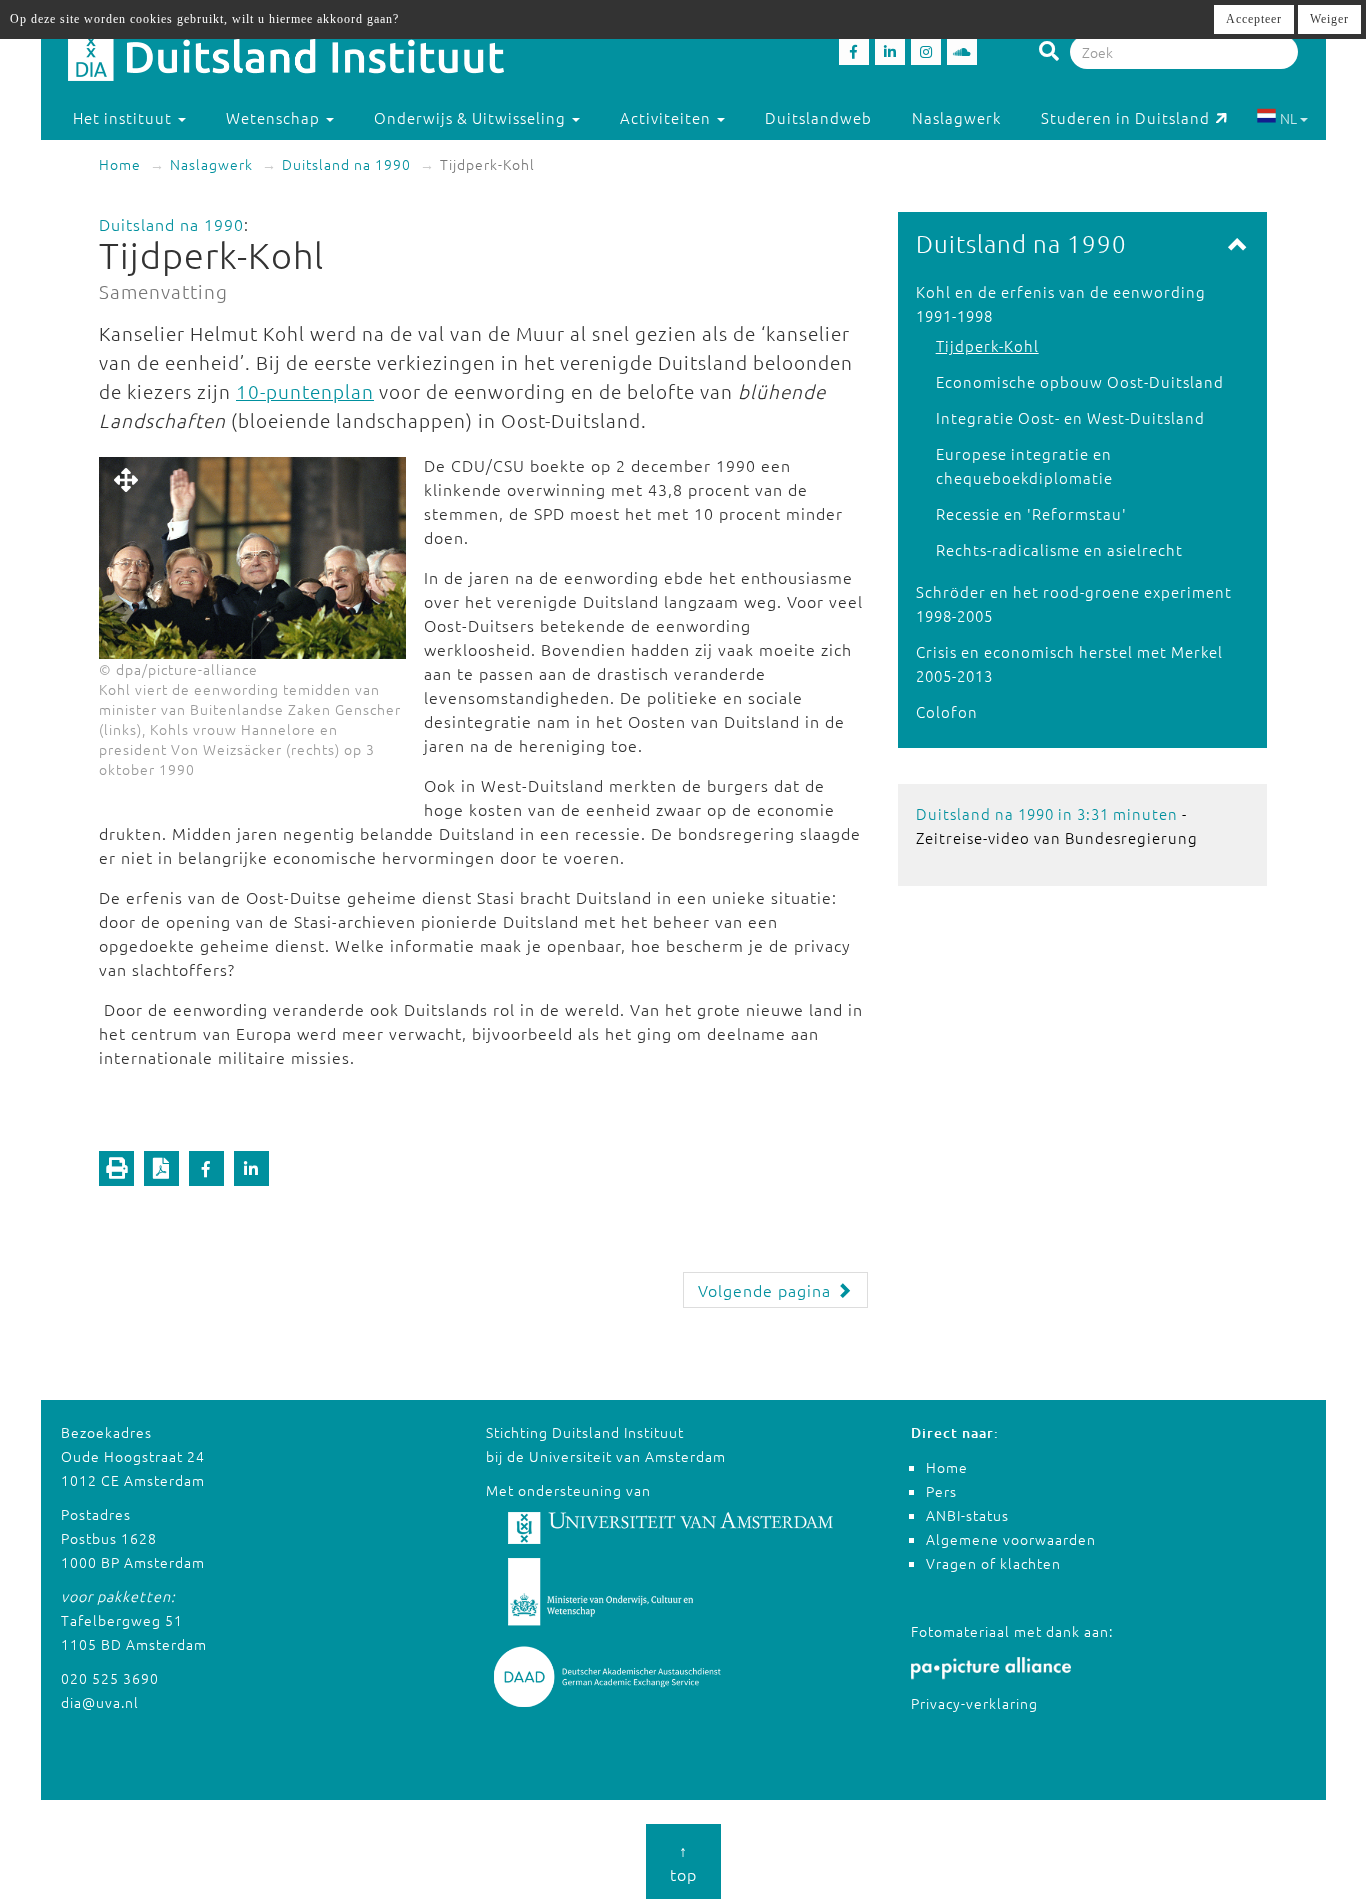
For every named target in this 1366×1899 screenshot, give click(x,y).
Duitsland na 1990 (346, 164)
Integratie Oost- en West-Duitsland (1070, 417)
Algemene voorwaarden (1011, 1539)
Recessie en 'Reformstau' (1031, 513)
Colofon (947, 711)
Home (120, 164)
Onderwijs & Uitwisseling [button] (472, 117)
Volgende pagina (767, 1290)
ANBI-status (967, 1515)
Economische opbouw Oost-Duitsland (1080, 381)
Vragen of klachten (993, 1563)
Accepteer (1254, 19)
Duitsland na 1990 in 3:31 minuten (1047, 813)
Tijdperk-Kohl (987, 345)
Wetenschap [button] (275, 117)
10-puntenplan (305, 391)
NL (1288, 118)
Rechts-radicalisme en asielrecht (1059, 549)
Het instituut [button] (124, 117)
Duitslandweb (818, 117)
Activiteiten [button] (667, 117)
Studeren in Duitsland (1125, 117)
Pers (941, 1491)
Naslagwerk (956, 117)
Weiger (1329, 19)
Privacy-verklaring (974, 1703)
────────────────────
Read the data above and pull out each line that holds the string "button".

▸ **Response below**
Onderwijs & Uitwisseling [button] (472, 117)
Wetenschap [button] (275, 117)
Het instituut [button] (124, 117)
Activiteiten [button] (667, 117)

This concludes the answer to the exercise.